Agassi raised his game in the third and fourth sets, and Gimelstob's energy began to wane. Distractions set in. A baby bawled on his second serve at break point and he double-faulted. The blimp motored over the stadium on his next service game at 30-15, and he double-faulted again.

"I asked the umpire what the chances were that we could get that thing out of here," said Gimelstob, 22. "He said, 'Not good.' "

Afterward he said he was pleased with the way he had competed and hoped Agassi would reign, as he did here in 1994.

"He's playing great tennis and I'd love to see him win," Gimelstob said. "I think he deserves a lot of credit and respect for the way he's made these comebacks. And he has mine."

He also has Jennifer Capriati's. Capriati has been trying to put together her own comeback and has reached the round of 16. Yesterday she said Agassi has been an inspiration for her.
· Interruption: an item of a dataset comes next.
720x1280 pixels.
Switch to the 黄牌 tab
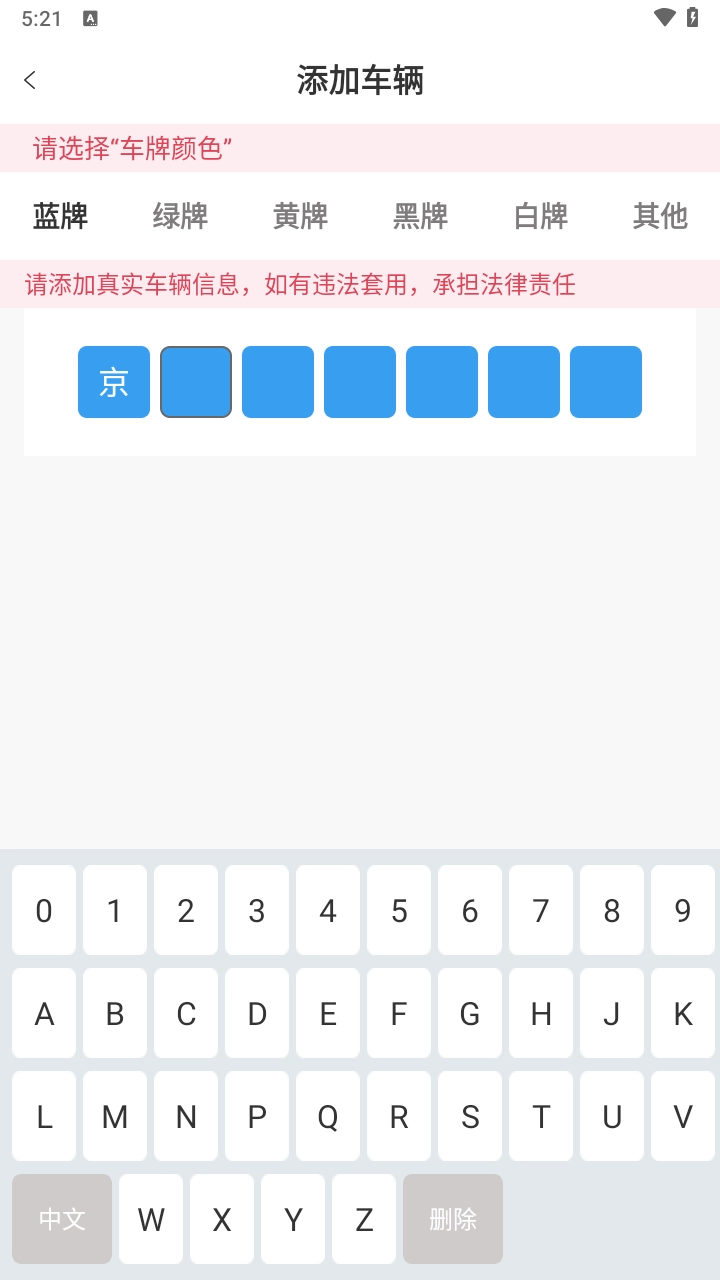tap(300, 216)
"I saw Agassi win the French Open," she said. "A lot of people never thought he could still do that, and it showed me that any time is a good time to win a Grand Slam -- whether you're the youngest or the oldest or whatever."

Tomorrow, Agassi will try to advance to the quarterfinals by beating Arnaud Clement, the Frenchman who forced him to five sets at the French.

"Clement is a tremendous competitor who moves incredibly well," Agassi said. "I have no intention of taking this one lightly."

Featured matches

Men's singles today

Gustavo Kuerten (5) vs. Goran Ivanisevic

Todd Martin (7) vs. Magnus Larsson

Women's singles today

Martina Hingis (1) vs. Arantxa Sanchez-Vicario (10)

Venus Williams (3) vs. Mary Joe Fernandez


Men's singles, third round

Seeded players

Andre Agassi (2) def. Justin Gimelstob, 6-1, 4-6, 6-3, 6-4; Yevgeny Kafelnikov (3) def. Jonas Bjorkman, 6-1, 6-4, 6-4; Marcelo Rios (10) def. Jan Kroslak, 6-3, 6-4, 6-4; Richard Krajicek (12) def. John van Lottum, 6-4, 6-1, 6-4; Arnaud Clement def. Nicolas Kiefer (15), 4-6, 6-4, 6-4, 6-2.


Nicolas Escude def. Xavier Malisse, 6-3, 6-2, 6-1; Vince Spadea def. Laurence Tieleman, 6-2, 4-6, 6-7 (4-7), 6-2, 7-6 (7-3); Andrei Medvedev def. Lleyton Hewitt, 3-6, 6-3, 3-6, 6-4, 6-3.

Women's singles, third round

Seeded players

Lindsay Davenport (2) def. Amy Frazier, 6-1, 6-1; Monica Seles (4) def. Ai Sugiyama, 6-2, 6-3; Mary Pierce (5) def. Angeles Montolio, 6-0, 7-6 (7-4); Serena Williams (7) def. Kim Clijsters, 4-6, 6-2, 7-5; Julie Halard-Decugis (9) def. Amelie Cocheteux, 5-2, retired; Jennifer Capriati def. Nathalie Tauziat (11), 6-3, 1-6, 6-1; Conchita Martinez (16) def. Elena Dementieva, 6-2, 2-6, 6-4.


Sabine Appelmans, def. Magui Serna, 0-6, 6-1, 6-3.